→ Exercise objective:
Write these lines out again with "manifest.json" changed to "package.json" and everything else the same. Leave the pictures out.

→ Data extract:
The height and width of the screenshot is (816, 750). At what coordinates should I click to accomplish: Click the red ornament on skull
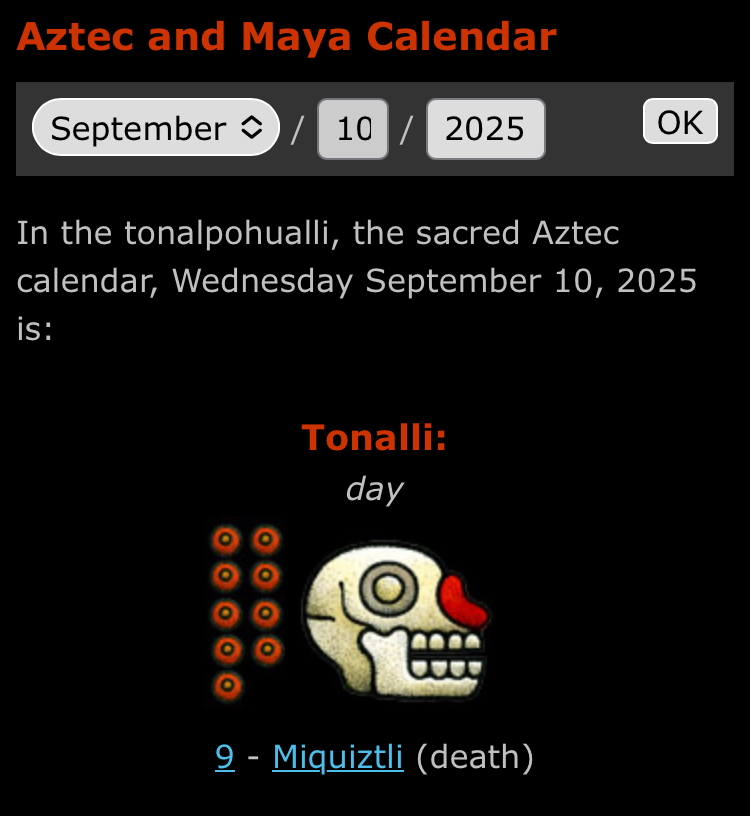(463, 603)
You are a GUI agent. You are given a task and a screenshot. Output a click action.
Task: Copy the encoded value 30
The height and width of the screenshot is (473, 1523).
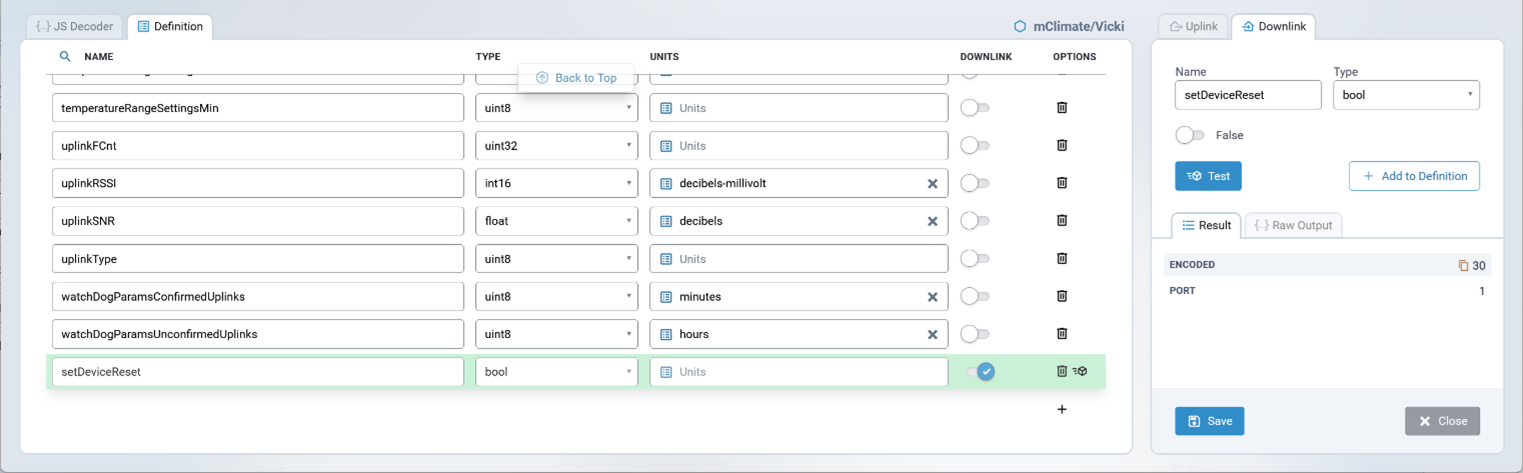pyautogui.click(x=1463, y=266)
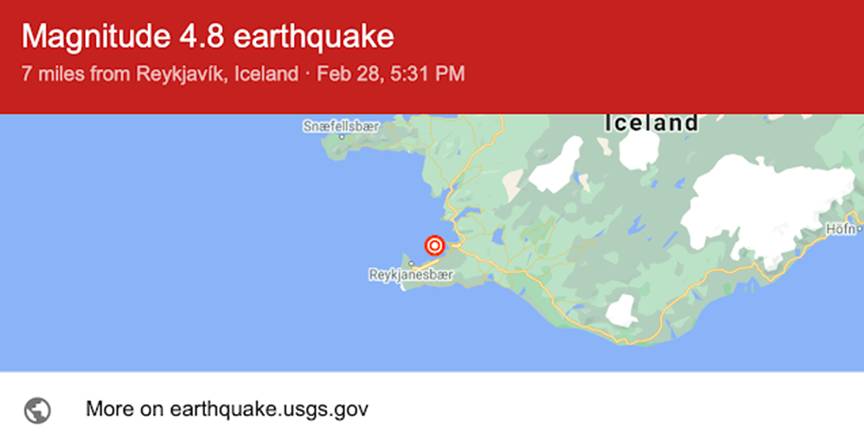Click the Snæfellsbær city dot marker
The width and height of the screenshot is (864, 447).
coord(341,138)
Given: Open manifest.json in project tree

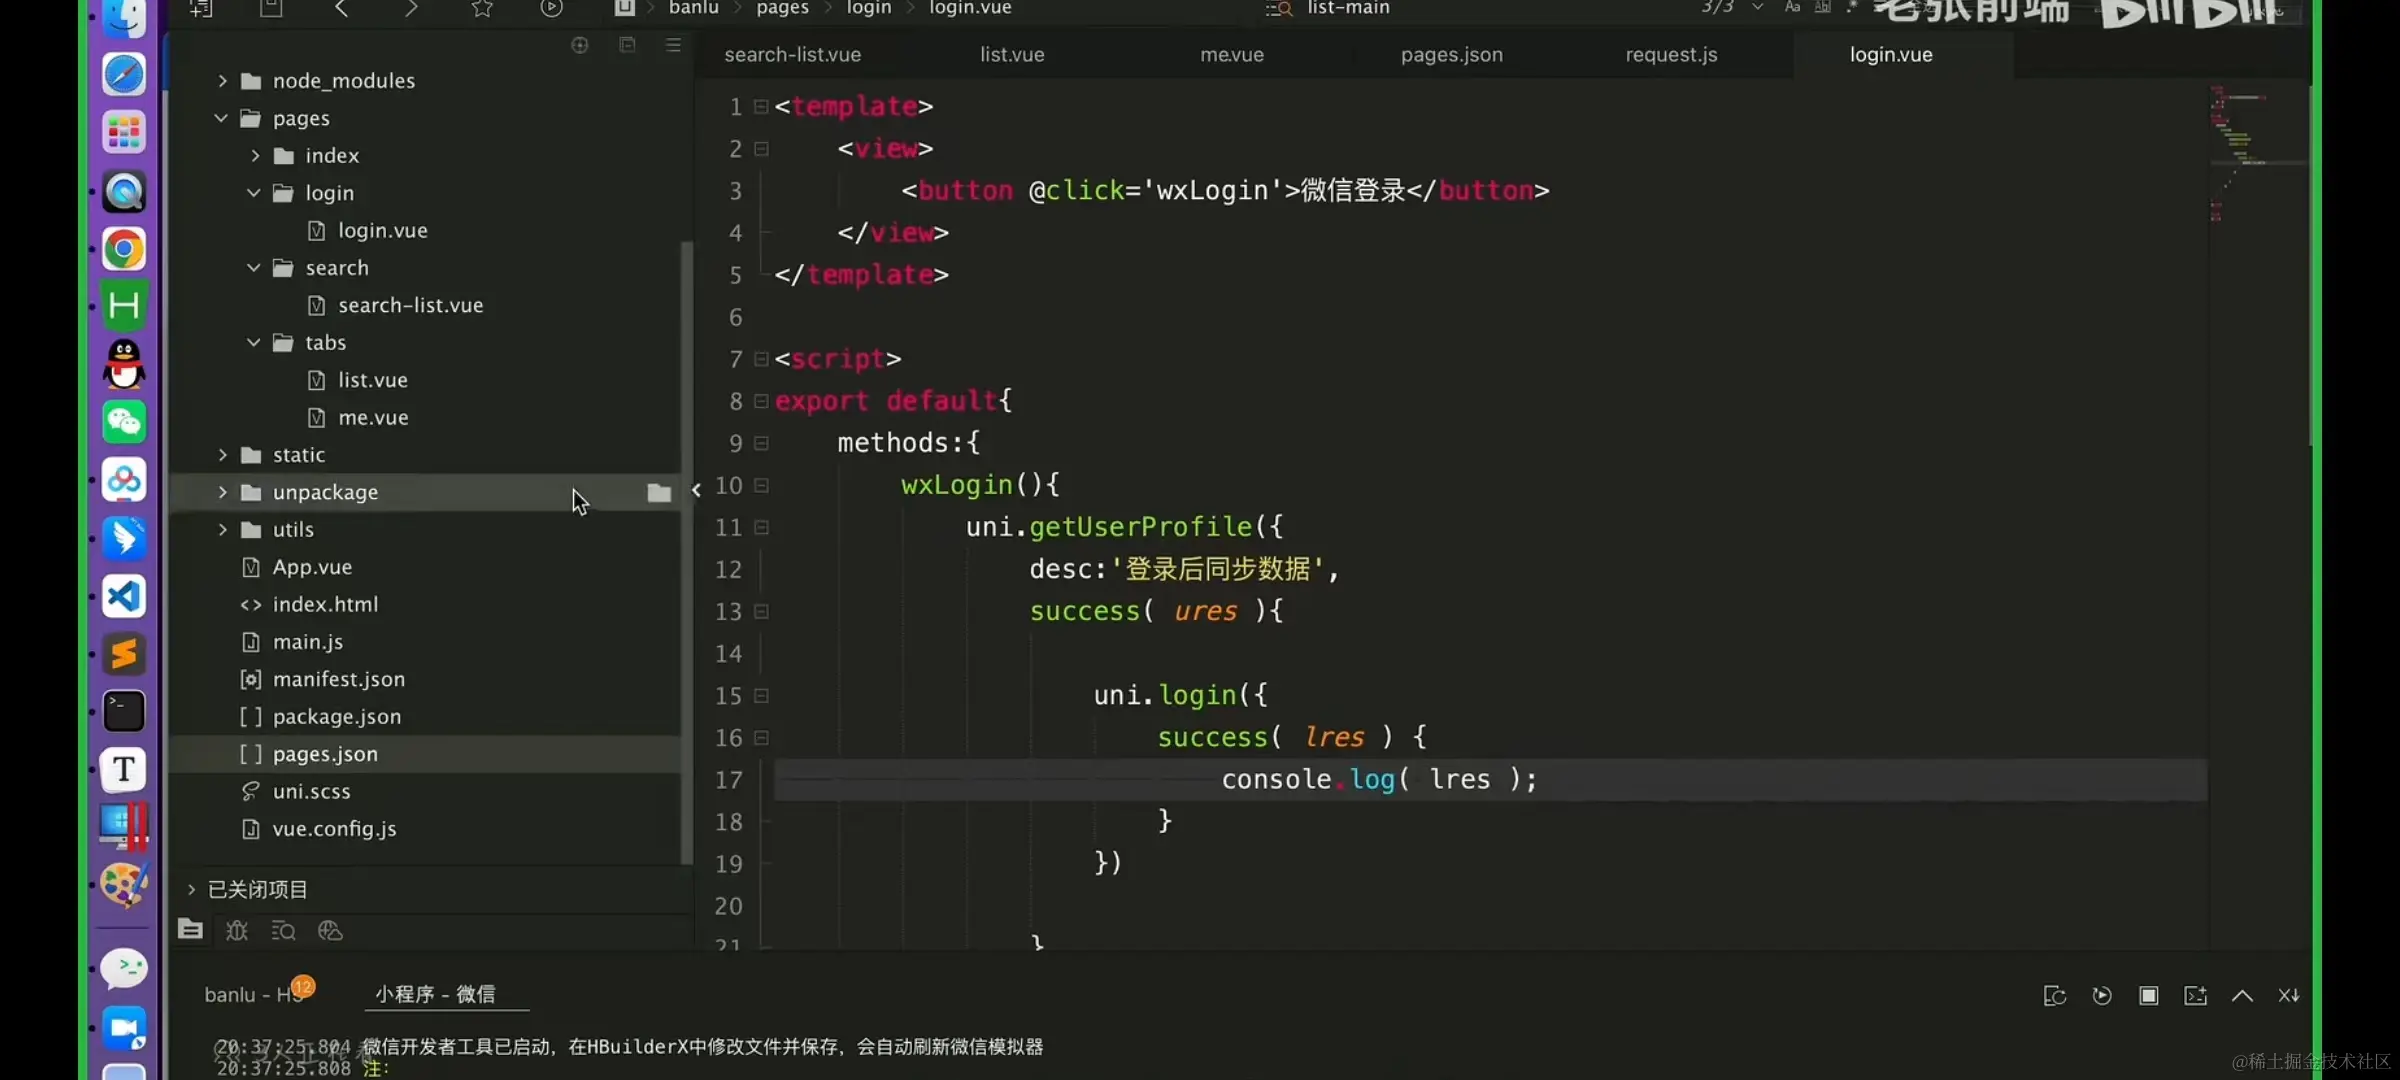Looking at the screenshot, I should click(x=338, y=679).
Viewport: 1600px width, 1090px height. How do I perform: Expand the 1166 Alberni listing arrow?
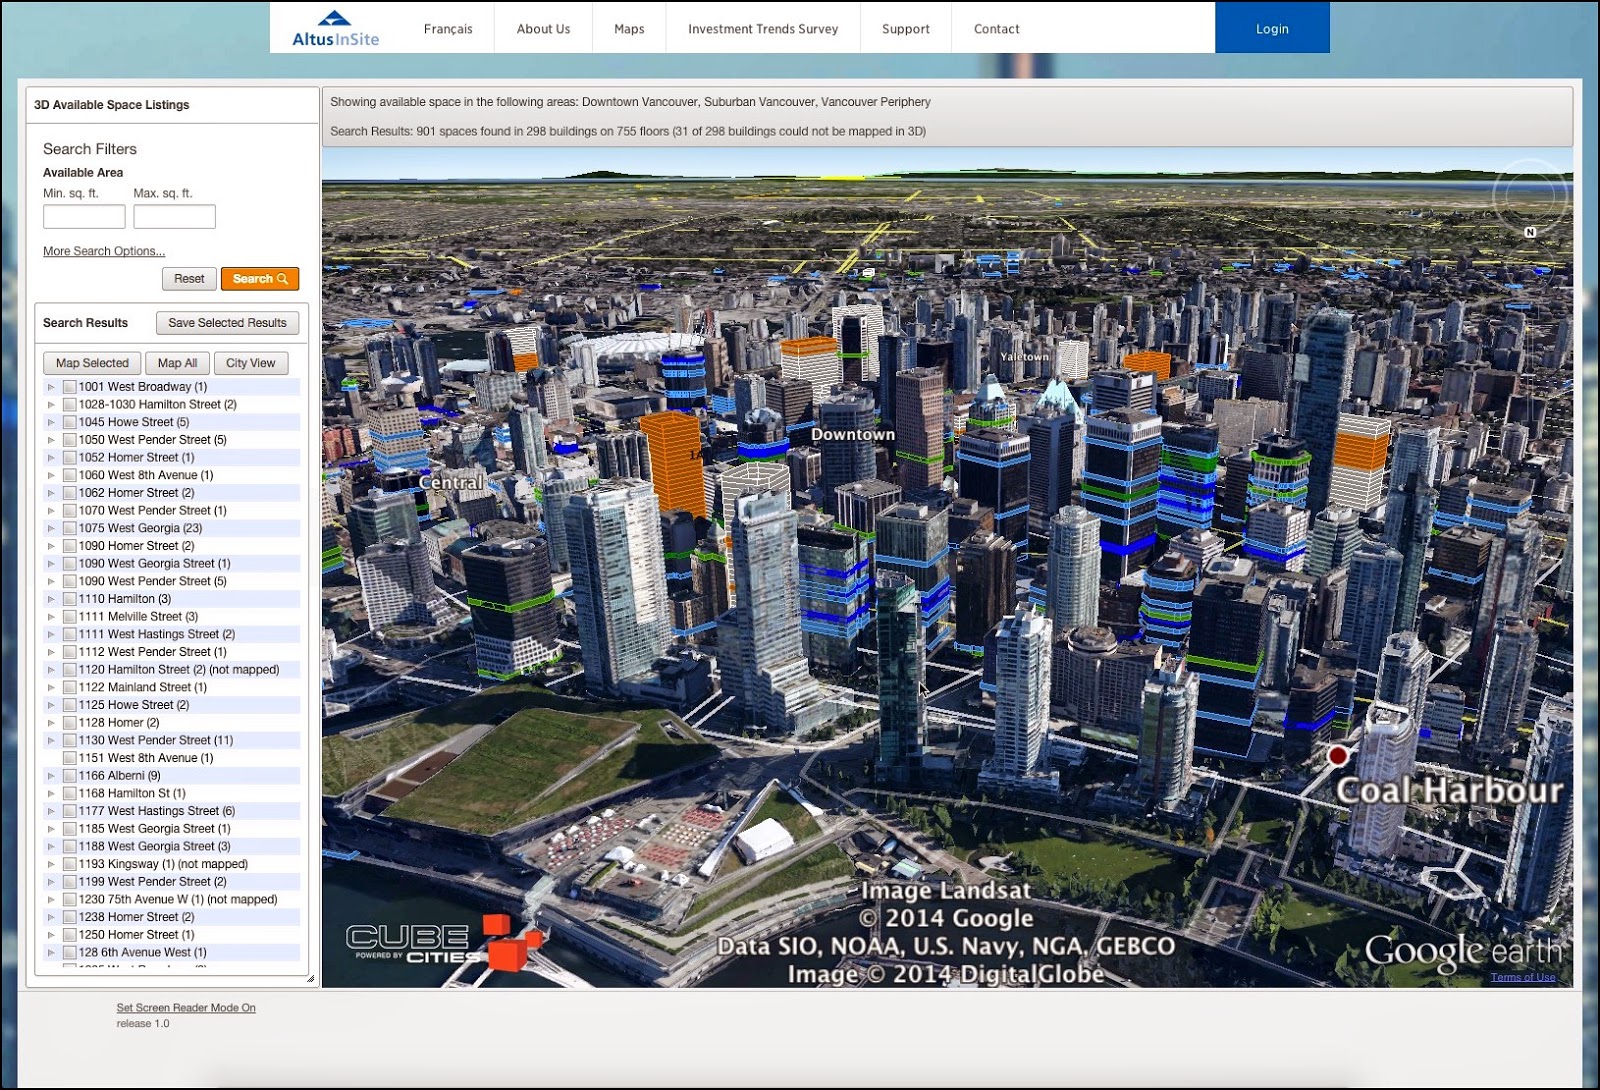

→ Exercise output:
The height and width of the screenshot is (816, 750). At what coordinates should I click to accomplish: Click the red ornament on skull
(463, 603)
You are a GUI agent. You are given a task and a screenshot. Output a click action.
Task: Copy the encoded value 30
The height and width of the screenshot is (473, 1523).
pyautogui.click(x=1463, y=266)
Click the Snæfellsbær city dot marker
The width and height of the screenshot is (864, 447).
coord(341,138)
Given: Open package.json in project tree

Looking at the screenshot, I should click(x=338, y=679).
Viewport: 1600px width, 1090px height. How do I perform: Expand the 1166 Alberni listing arrow?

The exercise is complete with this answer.